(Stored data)
##########

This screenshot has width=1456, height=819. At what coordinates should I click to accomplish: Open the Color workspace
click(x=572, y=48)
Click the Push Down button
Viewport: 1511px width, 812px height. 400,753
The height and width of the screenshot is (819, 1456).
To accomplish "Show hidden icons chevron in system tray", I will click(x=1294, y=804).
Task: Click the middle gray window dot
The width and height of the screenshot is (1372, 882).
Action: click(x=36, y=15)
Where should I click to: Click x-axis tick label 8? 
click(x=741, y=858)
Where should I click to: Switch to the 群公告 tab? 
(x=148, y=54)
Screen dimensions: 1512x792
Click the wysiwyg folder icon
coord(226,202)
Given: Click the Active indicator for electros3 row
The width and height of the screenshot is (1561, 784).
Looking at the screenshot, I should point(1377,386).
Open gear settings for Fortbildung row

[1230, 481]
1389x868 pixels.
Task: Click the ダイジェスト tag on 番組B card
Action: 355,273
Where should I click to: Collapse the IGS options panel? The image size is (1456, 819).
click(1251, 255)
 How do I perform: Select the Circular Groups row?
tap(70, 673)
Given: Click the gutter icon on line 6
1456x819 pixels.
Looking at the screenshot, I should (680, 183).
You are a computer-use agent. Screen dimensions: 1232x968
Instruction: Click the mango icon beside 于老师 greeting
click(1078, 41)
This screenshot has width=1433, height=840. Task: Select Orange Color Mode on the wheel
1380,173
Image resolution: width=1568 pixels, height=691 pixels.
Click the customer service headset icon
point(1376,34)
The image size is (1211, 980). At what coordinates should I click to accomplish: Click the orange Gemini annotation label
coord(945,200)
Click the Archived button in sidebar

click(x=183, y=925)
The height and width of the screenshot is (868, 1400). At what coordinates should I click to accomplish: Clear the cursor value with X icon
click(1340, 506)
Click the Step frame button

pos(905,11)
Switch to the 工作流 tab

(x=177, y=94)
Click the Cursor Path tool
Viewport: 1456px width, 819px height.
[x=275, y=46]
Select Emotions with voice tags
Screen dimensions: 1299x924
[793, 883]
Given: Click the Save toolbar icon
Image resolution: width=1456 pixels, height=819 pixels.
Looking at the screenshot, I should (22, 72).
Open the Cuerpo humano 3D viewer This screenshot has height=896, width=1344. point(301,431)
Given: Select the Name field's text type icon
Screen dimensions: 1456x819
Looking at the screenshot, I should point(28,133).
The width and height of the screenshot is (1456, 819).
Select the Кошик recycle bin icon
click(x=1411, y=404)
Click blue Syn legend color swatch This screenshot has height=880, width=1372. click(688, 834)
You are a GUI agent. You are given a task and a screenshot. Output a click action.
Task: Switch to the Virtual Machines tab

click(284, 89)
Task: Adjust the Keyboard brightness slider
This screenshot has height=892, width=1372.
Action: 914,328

##########

What is needed is an exact copy of all the records above.

This screenshot has width=1456, height=819. At what coordinates should I click to accomplish: Open the Color workspace
click(x=572, y=48)
Click the Push Down button
Viewport: 1511px width, 812px height. 400,753
The height and width of the screenshot is (819, 1456).
To accomplish "Show hidden icons chevron in system tray", I will click(x=1294, y=804).
Task: Click the middle gray window dot
The width and height of the screenshot is (1372, 882).
Action: click(x=36, y=15)
Where should I click to: Click x-axis tick label 8? 
click(x=741, y=858)
Where should I click to: Switch to the 群公告 tab? 
(x=148, y=54)
Screen dimensions: 1512x792
Click the wysiwyg folder icon
coord(226,202)
Given: Click the Active indicator for electros3 row
The width and height of the screenshot is (1561, 784).
Looking at the screenshot, I should point(1377,386).
Open gear settings for Fortbildung row

[1230, 481]
1389x868 pixels.
Task: Click the ダイジェスト tag on 番組B card
Action: 355,273
Where should I click to: Collapse the IGS options panel? The image size is (1456, 819).
click(1251, 255)
 How do I perform: Select the Circular Groups row?
tap(70, 673)
Given: Click the gutter icon on line 6
1456x819 pixels.
Looking at the screenshot, I should (680, 183).
You are a computer-use agent. Screen dimensions: 1232x968
Instruction: Click the mango icon beside 于老师 greeting
click(1078, 41)
This screenshot has width=1433, height=840. Task: Select Orange Color Mode on the wheel
1380,173
Image resolution: width=1568 pixels, height=691 pixels.
Click the customer service headset icon
point(1376,34)
The image size is (1211, 980). At what coordinates should I click to accomplish: Click the orange Gemini annotation label
coord(945,200)
Click the Archived button in sidebar

click(x=183, y=925)
The height and width of the screenshot is (868, 1400). At what coordinates should I click to accomplish: Clear the cursor value with X icon
click(1340, 506)
Click the Step frame button

pos(905,11)
Switch to the 工作流 tab

(x=177, y=94)
Click the Cursor Path tool
Viewport: 1456px width, 819px height.
[x=275, y=46]
Select Emotions with voice tags
Screen dimensions: 1299x924
[793, 883]
Given: Click the Save toolbar icon
Image resolution: width=1456 pixels, height=819 pixels.
Looking at the screenshot, I should (22, 72).
Open the Cuerpo humano 3D viewer This screenshot has height=896, width=1344. point(301,431)
Given: Select the Name field's text type icon
Screen dimensions: 1456x819
Looking at the screenshot, I should point(28,133).
The width and height of the screenshot is (1456, 819).
Select the Кошик recycle bin icon
click(x=1411, y=404)
Click blue Syn legend color swatch This screenshot has height=880, width=1372. click(688, 834)
You are a GUI agent. You are given a task and a screenshot. Output a click action.
Task: Switch to the Virtual Machines tab

click(284, 89)
Task: Adjust the Keyboard brightness slider
This screenshot has height=892, width=1372.
Action: 914,328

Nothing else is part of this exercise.